Thursday Morning Devotion (Can God Count on You?)

(5) I looked, and there was no one helping,
I was was shocked that nobody provided me support,
so my right arm brought me salvation,
and my fury supported me. — Isaiah 63:5

As Jody has mentioned a couple of times, we’re celebrating Consider Christianity Week. Thinking about our faith, why we believe it, and how we would defend it has brought up a number of thoughts. The question came up in one of our discussions: If you were accused of being a Christian, would there be enough evidence to convict? Now that’s an old question, and I don’t even know where it got started, but it’s an interesting one.

But the next obvious question is this: What type of evidence should there be that you are a Christian? Does it make any difference?

You may think that’s a “duh” question. But there are numerous different answers. For some people the evidence would come by your attendance at church and church-related activities. Sometimes these same people would only regard your church attendance as good evidence if you make enough noise or do something other than sit in the pew.

Others think the evidence should be entirely in your behavior. How do you treat your neighbors? If you’re a good person, your church attendance doesn’t matter all that much. You’re loving your neighbors, and that’s evidence enough.

Others might think the evidence was based on how many times you say you’re a Christian. Can someone know you for five minutes without being aware of your faith? Ten minutes? A week? For these people it’s the spoken testimony that makes all the difference.

Yet others might ask, “Evidence? What evidence? I was saved when I prayed the sinners prayer, and nobody heard me other than God. What’s it to you?” For them, you could be a Christian without any evidence at all.

There’s a certain amount of truth in all of these. But our verse today puts a different slant on the whole thing. God is looking for the people who are on his side, and he looks around and nobody is helping him. He is working alone, without support. So he saves on his own. Some people would say “Hallelujah!” God gets the job done in spite of us. And doubtless he does that.

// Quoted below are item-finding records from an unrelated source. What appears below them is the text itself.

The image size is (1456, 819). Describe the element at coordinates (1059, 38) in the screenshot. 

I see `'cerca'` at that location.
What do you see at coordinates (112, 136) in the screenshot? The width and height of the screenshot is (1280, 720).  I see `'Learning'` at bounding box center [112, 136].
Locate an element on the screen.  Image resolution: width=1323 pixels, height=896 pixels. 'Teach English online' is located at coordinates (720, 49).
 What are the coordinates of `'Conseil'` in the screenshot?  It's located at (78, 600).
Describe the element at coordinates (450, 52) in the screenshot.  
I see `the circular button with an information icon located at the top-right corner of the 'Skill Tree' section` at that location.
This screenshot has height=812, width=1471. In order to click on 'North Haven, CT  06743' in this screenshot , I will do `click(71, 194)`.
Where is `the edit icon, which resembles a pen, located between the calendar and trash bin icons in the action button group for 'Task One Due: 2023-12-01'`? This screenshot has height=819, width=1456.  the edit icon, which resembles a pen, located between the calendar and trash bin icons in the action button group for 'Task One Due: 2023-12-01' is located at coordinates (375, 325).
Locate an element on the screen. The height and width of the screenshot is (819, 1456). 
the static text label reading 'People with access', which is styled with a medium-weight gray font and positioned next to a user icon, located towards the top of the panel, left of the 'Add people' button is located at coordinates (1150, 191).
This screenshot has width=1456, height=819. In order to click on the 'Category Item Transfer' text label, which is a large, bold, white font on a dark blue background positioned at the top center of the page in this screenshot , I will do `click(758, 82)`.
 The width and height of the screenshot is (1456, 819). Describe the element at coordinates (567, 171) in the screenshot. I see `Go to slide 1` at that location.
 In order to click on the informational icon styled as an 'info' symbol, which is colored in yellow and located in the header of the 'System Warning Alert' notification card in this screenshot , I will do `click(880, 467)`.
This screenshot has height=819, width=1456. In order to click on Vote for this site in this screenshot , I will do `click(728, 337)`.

But there’s a tragedy when that happens, and this is it: We miss out on the opportunity to play God! Now resist the temptation to get this irreverent devotional off your screen as quickly as possible. By playing God I don’t mean making God’s decisions or pretending to be someone we’re not. I mean that we play God as the body of Jesus Christ (who was God) in the world. We have the privilege of being part of God’s activity. Surely you don’t want to miss out on that?

So when God looks around your workplace today, will he find someone who is providing support for him, who is ready to help? That’s the one evidence God wants!